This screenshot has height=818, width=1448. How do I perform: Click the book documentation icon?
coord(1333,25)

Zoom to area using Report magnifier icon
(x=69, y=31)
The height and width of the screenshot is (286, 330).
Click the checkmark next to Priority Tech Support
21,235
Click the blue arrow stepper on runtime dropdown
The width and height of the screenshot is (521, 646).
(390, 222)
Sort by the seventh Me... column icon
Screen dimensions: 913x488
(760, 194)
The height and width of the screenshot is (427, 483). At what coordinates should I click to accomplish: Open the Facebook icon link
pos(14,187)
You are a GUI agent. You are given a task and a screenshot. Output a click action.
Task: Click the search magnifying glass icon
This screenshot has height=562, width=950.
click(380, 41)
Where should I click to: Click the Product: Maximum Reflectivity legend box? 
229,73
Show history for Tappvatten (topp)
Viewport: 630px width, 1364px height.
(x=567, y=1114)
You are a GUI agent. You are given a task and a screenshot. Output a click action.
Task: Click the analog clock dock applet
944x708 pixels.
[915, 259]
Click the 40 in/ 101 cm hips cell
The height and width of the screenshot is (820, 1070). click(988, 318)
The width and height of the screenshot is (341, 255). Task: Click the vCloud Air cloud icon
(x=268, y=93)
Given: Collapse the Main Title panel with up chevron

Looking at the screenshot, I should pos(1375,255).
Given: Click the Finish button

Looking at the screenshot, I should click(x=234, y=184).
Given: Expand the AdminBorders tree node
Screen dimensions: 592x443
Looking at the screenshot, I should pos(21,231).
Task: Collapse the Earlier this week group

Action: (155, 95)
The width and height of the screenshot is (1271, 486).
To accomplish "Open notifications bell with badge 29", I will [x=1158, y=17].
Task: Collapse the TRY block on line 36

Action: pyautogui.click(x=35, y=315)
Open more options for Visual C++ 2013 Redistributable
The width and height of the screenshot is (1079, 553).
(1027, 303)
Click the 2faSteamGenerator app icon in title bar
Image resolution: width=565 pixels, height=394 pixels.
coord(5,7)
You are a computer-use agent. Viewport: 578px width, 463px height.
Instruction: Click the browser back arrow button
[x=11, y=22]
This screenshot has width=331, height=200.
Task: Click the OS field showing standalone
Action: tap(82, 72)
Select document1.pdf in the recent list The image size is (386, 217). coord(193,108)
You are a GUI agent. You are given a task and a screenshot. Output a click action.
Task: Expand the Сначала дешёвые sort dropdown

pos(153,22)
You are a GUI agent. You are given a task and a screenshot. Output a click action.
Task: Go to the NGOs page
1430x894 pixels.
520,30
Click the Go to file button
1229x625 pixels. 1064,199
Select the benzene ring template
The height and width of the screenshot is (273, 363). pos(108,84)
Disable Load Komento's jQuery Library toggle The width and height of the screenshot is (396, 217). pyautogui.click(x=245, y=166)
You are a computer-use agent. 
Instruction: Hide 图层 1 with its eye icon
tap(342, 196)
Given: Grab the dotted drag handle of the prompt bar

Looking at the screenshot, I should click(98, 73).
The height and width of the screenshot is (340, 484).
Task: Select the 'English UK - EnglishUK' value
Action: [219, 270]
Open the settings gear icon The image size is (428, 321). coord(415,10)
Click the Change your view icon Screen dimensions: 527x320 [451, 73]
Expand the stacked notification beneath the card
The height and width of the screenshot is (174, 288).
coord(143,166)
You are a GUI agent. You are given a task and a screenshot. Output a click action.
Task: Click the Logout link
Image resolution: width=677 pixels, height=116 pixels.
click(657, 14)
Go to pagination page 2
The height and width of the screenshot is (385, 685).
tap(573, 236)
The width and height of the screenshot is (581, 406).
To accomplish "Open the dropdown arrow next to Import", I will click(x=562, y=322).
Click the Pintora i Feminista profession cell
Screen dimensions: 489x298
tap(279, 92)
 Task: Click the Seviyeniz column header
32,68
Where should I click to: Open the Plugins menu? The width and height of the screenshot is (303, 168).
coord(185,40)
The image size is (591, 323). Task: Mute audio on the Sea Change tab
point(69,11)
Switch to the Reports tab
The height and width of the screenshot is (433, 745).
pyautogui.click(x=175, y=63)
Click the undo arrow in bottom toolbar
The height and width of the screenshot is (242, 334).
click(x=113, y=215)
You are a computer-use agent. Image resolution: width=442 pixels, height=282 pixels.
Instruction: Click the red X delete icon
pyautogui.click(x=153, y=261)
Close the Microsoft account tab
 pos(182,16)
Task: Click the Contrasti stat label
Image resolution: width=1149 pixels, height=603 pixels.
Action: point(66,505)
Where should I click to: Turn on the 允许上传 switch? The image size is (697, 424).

******

Above are some records; copy exactly the lines from the one with "Image resolution: width=677" through the one with "You are a computer-use agent. Image", both included, and no others.

**RESPONSE:**
Image resolution: width=677 pixels, height=116 pixels.
click(657, 14)
Go to pagination page 2
The height and width of the screenshot is (385, 685).
tap(573, 236)
The width and height of the screenshot is (581, 406).
To accomplish "Open the dropdown arrow next to Import", I will click(x=562, y=322).
Click the Pintora i Feminista profession cell
Screen dimensions: 489x298
tap(279, 92)
 Task: Click the Seviyeniz column header
32,68
Where should I click to: Open the Plugins menu? The width and height of the screenshot is (303, 168).
coord(185,40)
The image size is (591, 323). Task: Mute audio on the Sea Change tab
point(69,11)
Switch to the Reports tab
The height and width of the screenshot is (433, 745).
pyautogui.click(x=175, y=63)
Click the undo arrow in bottom toolbar
The height and width of the screenshot is (242, 334).
click(x=113, y=215)
You are a computer-use agent. Image resolution: width=442 pixels, height=282 pixels.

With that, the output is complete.